IIUG World 2019

IIUG 2020 Online World Conference Presentations will begin soon!

Tuesday, October 26, 2010

My next new feature request

I've thought of my next feature request.  Speaking with other users, especially those in high volume near 24x7 environments, I often hear the lament that after a server restart it can take many minutes and often hours before the server reaches its normal steady state with active rows in the cache and all data dictionary entries, data distributions, stored procedures, common statements, and other cached objects loaded up.  During this ramp-up period performance is significantly reduced since most queries require a physical IO to read in the pages that are needed and possibly fill in other cache entries.

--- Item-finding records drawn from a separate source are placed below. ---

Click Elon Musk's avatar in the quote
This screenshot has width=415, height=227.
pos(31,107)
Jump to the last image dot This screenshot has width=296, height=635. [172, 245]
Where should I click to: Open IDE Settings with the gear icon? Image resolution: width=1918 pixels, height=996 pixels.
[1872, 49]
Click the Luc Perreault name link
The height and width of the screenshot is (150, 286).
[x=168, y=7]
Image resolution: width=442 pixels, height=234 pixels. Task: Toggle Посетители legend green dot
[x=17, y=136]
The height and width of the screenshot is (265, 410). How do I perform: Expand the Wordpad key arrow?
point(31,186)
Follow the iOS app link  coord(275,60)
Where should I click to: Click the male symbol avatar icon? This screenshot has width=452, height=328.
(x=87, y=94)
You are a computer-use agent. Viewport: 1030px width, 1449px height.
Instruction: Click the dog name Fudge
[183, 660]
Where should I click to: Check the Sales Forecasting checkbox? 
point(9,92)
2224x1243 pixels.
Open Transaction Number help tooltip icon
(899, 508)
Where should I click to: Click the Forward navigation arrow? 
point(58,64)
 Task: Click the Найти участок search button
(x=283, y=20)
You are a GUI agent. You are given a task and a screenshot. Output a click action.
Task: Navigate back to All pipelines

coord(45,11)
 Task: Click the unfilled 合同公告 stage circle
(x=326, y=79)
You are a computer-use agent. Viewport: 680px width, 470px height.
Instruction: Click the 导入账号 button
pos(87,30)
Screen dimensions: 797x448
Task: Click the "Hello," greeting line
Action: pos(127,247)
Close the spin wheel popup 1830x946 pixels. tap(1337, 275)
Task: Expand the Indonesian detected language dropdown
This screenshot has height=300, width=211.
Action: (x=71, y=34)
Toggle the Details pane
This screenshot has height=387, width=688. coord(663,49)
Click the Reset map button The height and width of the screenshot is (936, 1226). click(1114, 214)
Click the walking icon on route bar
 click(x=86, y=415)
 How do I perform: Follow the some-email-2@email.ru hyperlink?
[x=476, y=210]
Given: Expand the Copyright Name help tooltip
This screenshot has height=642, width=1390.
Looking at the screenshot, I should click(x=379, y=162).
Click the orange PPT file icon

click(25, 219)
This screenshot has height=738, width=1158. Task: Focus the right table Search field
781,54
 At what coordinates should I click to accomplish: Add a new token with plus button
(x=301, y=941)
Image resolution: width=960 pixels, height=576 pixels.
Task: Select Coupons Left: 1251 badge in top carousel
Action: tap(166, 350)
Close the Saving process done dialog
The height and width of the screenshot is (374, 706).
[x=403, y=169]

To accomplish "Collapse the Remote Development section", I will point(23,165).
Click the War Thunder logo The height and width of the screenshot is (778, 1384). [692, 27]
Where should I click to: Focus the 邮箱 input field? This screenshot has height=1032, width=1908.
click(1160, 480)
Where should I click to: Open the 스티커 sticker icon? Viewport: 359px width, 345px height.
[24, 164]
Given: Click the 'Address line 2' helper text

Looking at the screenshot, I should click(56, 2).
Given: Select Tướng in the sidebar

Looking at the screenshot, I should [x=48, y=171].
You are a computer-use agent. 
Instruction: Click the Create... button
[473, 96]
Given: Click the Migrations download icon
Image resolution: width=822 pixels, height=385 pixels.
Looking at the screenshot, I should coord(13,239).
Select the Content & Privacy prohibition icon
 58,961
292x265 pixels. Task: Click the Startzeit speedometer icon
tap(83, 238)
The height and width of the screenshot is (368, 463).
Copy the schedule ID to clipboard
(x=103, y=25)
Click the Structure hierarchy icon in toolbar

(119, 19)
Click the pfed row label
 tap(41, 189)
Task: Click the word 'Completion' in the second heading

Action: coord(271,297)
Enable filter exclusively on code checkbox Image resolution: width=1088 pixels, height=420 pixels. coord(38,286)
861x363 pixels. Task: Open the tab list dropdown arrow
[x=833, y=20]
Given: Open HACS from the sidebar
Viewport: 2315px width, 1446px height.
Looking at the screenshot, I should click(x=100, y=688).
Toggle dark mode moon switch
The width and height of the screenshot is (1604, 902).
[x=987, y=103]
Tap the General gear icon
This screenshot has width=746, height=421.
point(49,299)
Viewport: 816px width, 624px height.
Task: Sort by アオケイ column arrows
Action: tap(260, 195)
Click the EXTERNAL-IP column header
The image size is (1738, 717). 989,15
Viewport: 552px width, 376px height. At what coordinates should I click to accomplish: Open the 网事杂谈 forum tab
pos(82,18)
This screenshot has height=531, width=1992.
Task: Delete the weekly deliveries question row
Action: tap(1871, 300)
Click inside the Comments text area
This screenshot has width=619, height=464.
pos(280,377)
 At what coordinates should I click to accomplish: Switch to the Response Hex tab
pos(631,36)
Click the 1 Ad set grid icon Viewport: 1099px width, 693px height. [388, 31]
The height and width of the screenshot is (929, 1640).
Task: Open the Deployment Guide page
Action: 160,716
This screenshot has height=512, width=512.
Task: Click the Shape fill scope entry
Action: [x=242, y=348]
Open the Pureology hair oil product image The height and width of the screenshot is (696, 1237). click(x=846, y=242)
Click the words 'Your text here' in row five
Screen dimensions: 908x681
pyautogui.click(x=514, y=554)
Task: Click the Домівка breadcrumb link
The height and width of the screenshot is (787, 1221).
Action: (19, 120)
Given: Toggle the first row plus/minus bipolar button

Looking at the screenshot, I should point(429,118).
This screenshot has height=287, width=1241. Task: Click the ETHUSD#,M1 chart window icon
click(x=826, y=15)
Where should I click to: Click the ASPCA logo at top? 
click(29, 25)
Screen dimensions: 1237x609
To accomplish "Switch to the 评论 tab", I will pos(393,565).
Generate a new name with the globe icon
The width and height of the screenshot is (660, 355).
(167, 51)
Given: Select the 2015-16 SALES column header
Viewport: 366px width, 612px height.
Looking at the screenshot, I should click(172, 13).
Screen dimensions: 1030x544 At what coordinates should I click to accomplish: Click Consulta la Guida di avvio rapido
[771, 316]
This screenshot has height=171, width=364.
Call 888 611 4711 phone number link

Based on this lament, my feature request is that in the background, after every checkpoint, the engine dumps out the list of cached data and index page addresses so that during a restart the engine can - optionally - read in the list and repopulate the cache.  If this goes through the normal page processing algorithms I expect that the data dictionary and distribution caches can be filled in as well.  The statements cache and stored procedure caches may have to be handled separately, though the procedure cache should be simple enough if the procnames are saved along with the page addresses at checkpoint time.  The statement cache may be the costly one since the entire statement texts will have to be saved and restored to memory, but this is also doable.  At least from an outsider's point of view.

I ran this by some of the Informix development team last night here at IOD and no one thought that this one was difficult to pull off.  The only thing we lack is a strong user case.  What do YOU think?  Is this a useful feature?

8 comments:

  1. Yes, this is a very useful feature. However writing out a large memory dump to a file is a costly task. My buffer cache is 60GB in size. We have noticed that even a 12GB SHMDUMP puts a huge load on the system during an assert failure. Having the option to write to raw disks may help.

    If the buffer cache could be copied to physical memory it may be faster. This still does not help if the physical server crashes. But if Informix had to go down for a release or other maintenance, it would be great not to suffer while the buffer cache is being populated.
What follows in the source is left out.